**Reading passage**
== == ==

Re: Nagios check_bioctl available

2006-07-31 Thread andrew fresh
On Fri, Jul 28, 2006 at 09:17:28PM -0500, Marco Peereboom wrote:
 andrew fresh wrote:
 I have written a perl script that parses the output from bioctl and
 returns it in a format that Nagios can use.  
 
 Sweet :-)

Thanks!

 One thing I ran into is that bioctl needs to run as root to get access
 to /dev/bio, even for read only access.  Is there a way to query bioctl
 without needing root?
 
 No!

dang! oh well, sudo is a good enough solution then.  

 Also, in biovar.h, both a raid volume and a disk can be Offline.
 However, I am not sure what that means.  Currently it is a WARNING, but
 I don't know what status it should be set to.

== == ==

**Stored data**
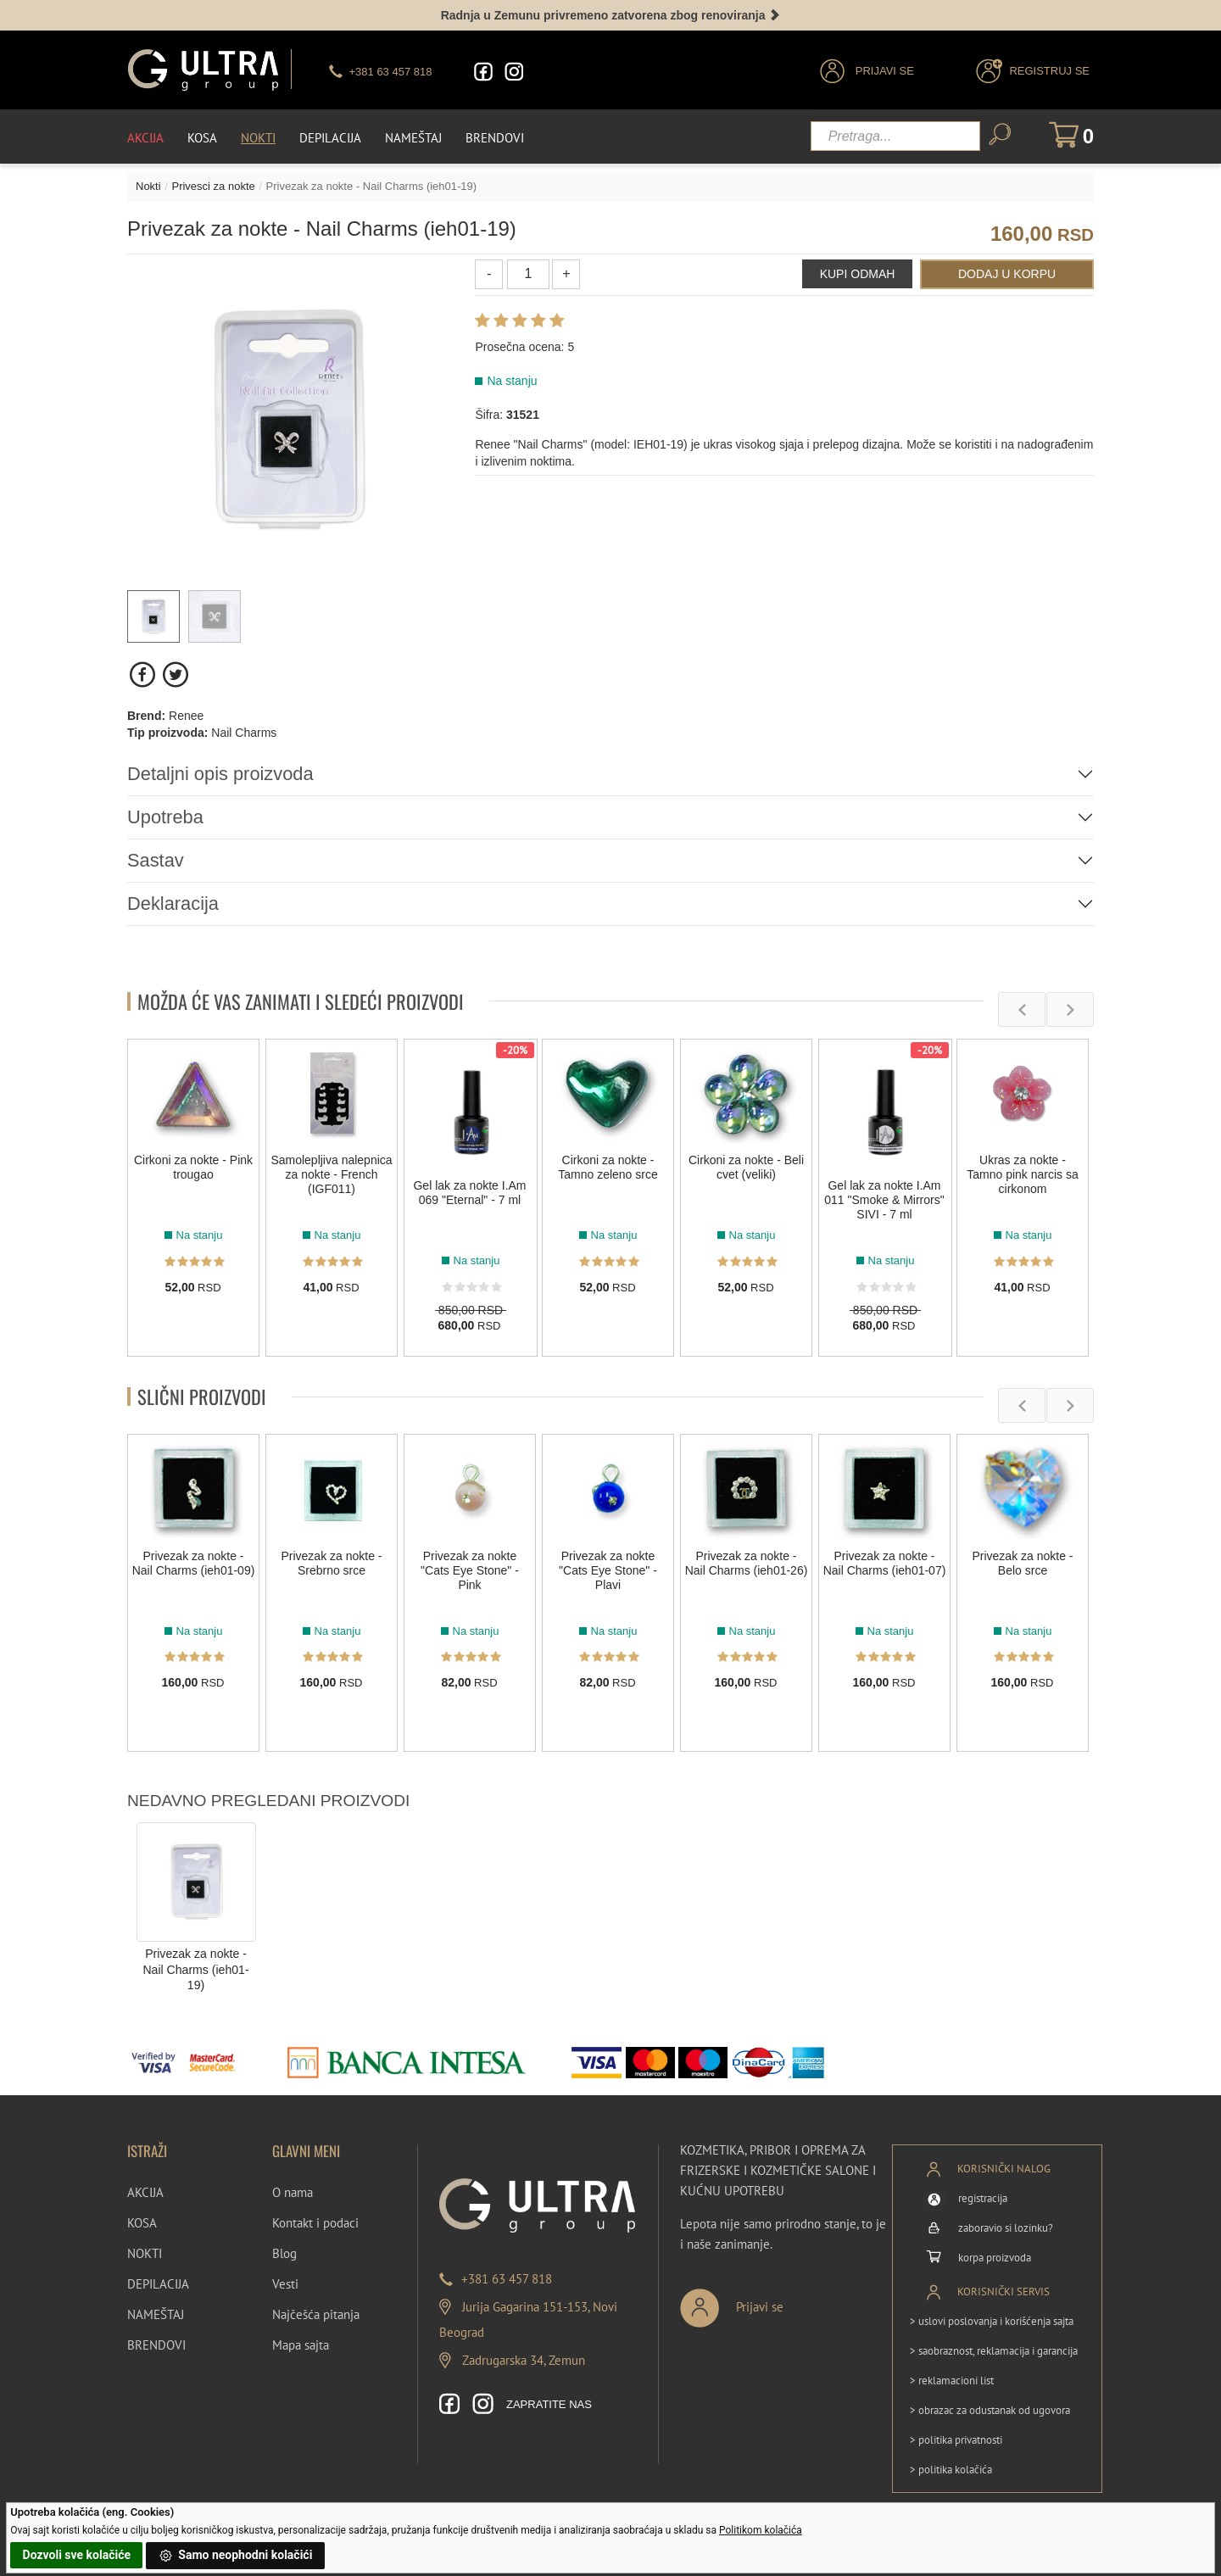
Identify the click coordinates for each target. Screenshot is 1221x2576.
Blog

== == ==

**Written problem**
Reproduce the part of the bioctl thread that begins at the words "Re: Nagios check_bioctl" and stops after "Nagios can use.". The data was taken from a different source than the bioctl thread.

**Exercise response**
Re: Nagios check_bioctl available

2006-07-31 Thread andrew fresh
On Fri, Jul 28, 2006 at 09:17:28PM -0500, Marco Peereboom wrote:
 andrew fresh wrote:
 I have written a perl script that parses the output from bioctl and
 returns it in a format that Nagios can use.